Alternative zur Überbrückung. Über die erlaubten Individualtrainings.

Von Christopher Schneeweiß. Erstellt am 17. März 2021 (01:34)

Vor einigen Wochen wurde noch der FC Mauerwerk für sein Individualtraining ins Eck gestellt, plötzlich kommen mehr Vereine auf die Idee. Mannswörth und SV Schwechat sind schon in diese spezielle Form des Trainings gestartet. Der ASK/BSC Bruck zieht nächste Woche nach.
Vorerst trauen sich nur die „großen“ Klubs aufs Feld. Was auch klar ist: Hier ist von Natur aus auch ein größerer Trainerstab vorhanden, den es für diese Trainings braucht.
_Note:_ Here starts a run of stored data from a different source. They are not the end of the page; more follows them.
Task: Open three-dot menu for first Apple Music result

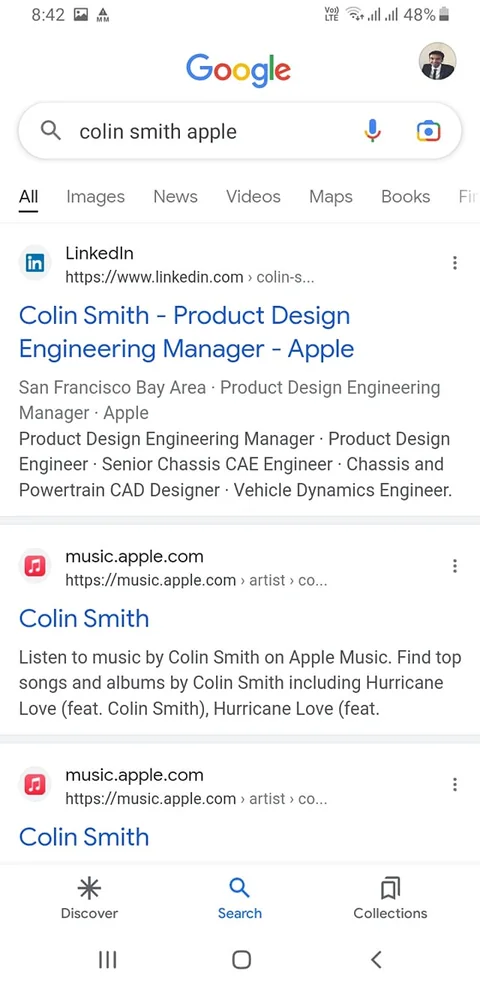Action: click(455, 567)
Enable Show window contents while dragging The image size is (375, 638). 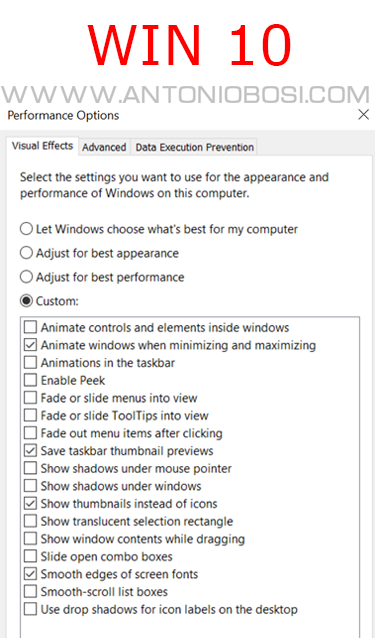31,538
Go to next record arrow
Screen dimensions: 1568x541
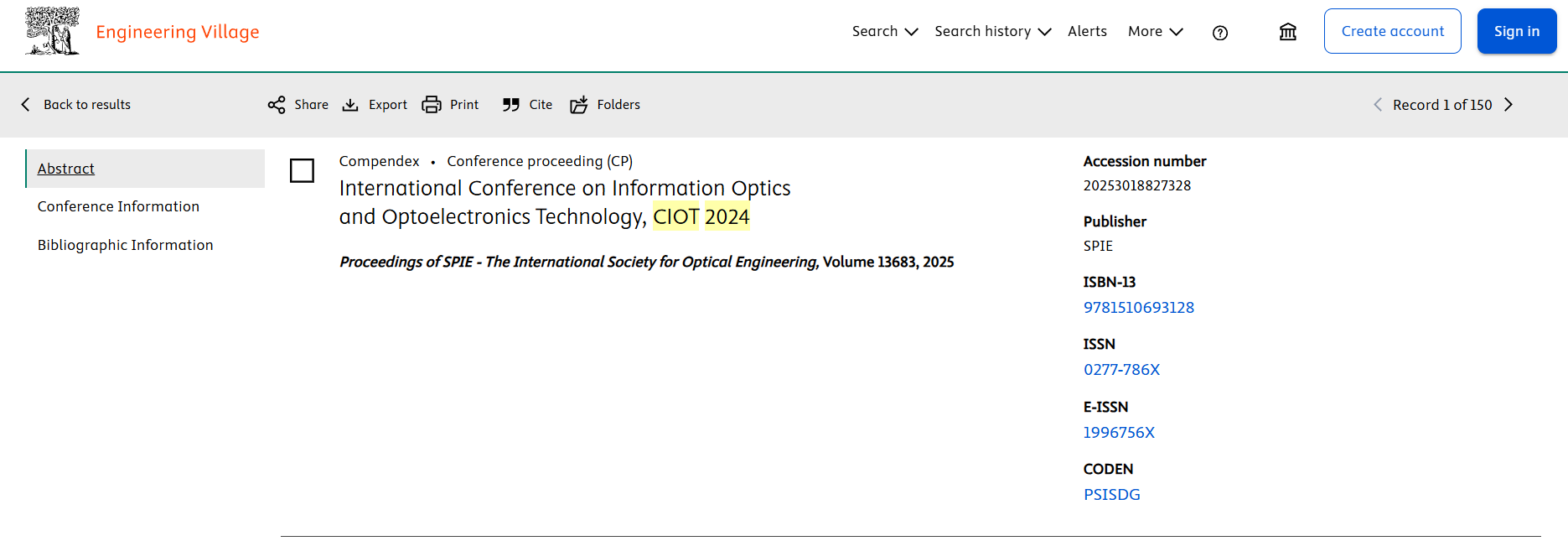click(1508, 105)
Die kleinen Klubs halten sich noch zurück: Personell und finanziell ist ein regelmäßiges Individualtraining nicht leicht zu schaffen. Darüber hinaus fehlt nach wie vor die Perspektive in Gestalt eines möglichen Saison-Restarts. Sollte die Möglichkeit von Gruppentrainings aber weiter auf sich warten lassen, könnte das die Kreativität ankurbeln.

Was bedeuten könnte: Die Spieler organisieren sich ihre Trainings selbst quasi zum Nulltarif. Weil dies immer noch besser sein wird, als fußball-abstinent zu sein und unzählige Kilometer am Asphalt runter zu spulen.